Why bother giving money to banks? they as usual will take there big cut right off

the top before any money will go to good loans, these banks are like pirates we'll

get nothing back in a million years.

If you want to bring the economy back stop letting banks give mortgage loans

that aren't FIXED RATE with the knowledge of taxes that go with property owner-

ship upfront, NO SMALL PRINT to misslead BUYERS.........

Are you serious?  We want Darwin to work on small banks but not big banks?  You are insane, let Darwin's theories take place on all of them!!

" The extent of the bailout is getting ridiculous.  While it is a nice gesture to assist ailing financial institutions, the problem is when it ends.  The system of giving handouts seems arbitrary and does not assist the average Joe and Jane person out there directly. "

-  http://www.USANews.TV  

As any real specific information about the bail-out has been sketchy at best and at worst ever-changing, and it seems that as new threats arise the plan morphs, giving me the sense that we are looking at panic stricken policy makers with way too much money.  If you were to take 700 billion, divide it equally across the tax-paying population, institute price controls and nationalize the banks - you got problem solved. The whole loan liquidity thing is now moot.

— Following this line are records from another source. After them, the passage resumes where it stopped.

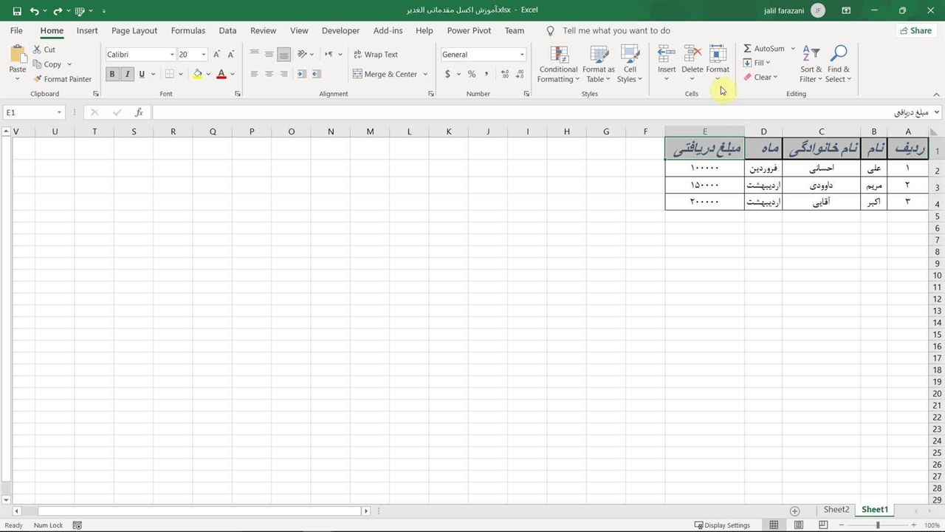Image resolution: width=945 pixels, height=532 pixels.
Task: Click the Save icon in title bar
Action: pyautogui.click(x=17, y=11)
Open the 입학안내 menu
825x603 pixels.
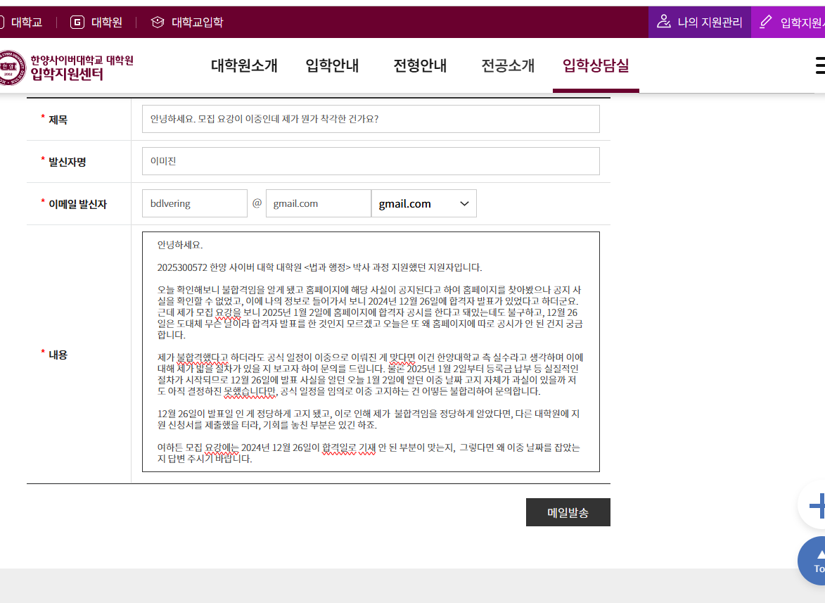click(332, 65)
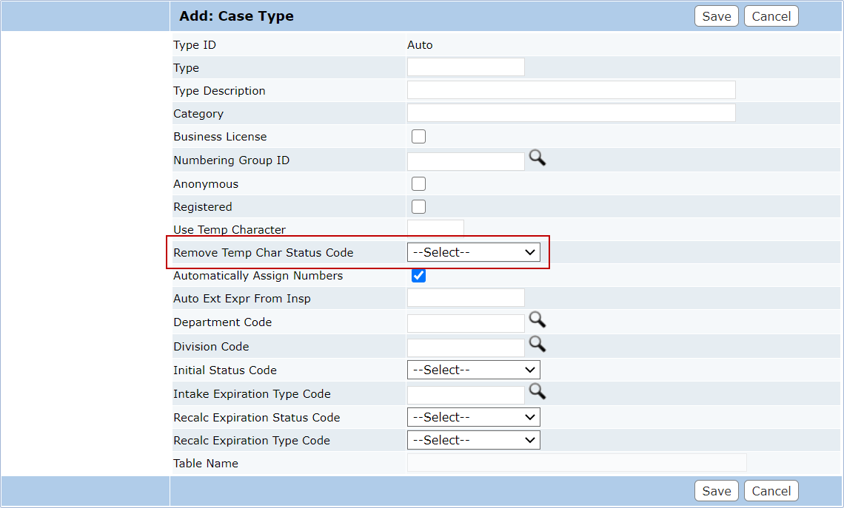Open Recalc Expiration Status Code dropdown

coord(473,418)
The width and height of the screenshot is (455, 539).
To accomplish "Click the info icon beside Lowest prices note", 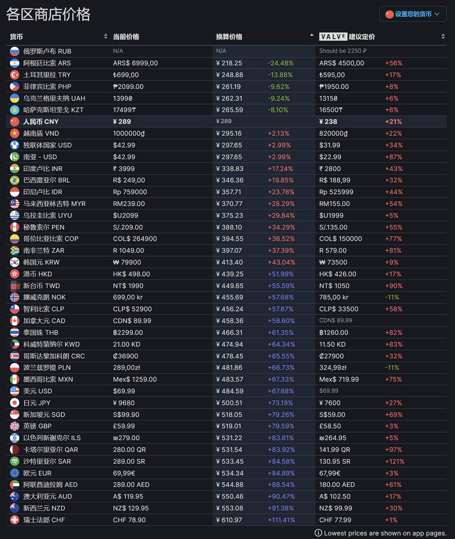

At first read, I though maybe you were joking.  Absolutely no sense to your article.  You're saying spend unlimited money bailing out the institutions that are responsible for our problems so they can continue to loot and plunder our nations wealth??   While letting the smaller banks that did nothing wrong die because of a bad economy created by bad policies of the few greedy and corrupt??   Then you mention the Darwinian benefit??????  Sounds like anti-Darwin to me.  We should let all the big players who made the mistakes pay for their mistakes by going out of business.  The smaller stronger ones will then prosper from the lost business of the those that were poorly managed.  Thats true capitalism, not BushPaulsonBernankeGreenspansavetherich misguided politics.

Here is a thought. I've asked 100 of my co-worker what they would do with $150,000 per working spouse and home owner. That's $300,000 per house hold if married and $150,000 if single. All said the first thing they would do would be to pay off their homes. Second their debt and third would be to buy and new car. I think it's a win win for everyone. the banks have their home loans paid, high credit card debt is gone and everyone buys a new car, which helps the auto companys. I said working households because we are the ones who, through taxes, will pay it all back. Just a thought.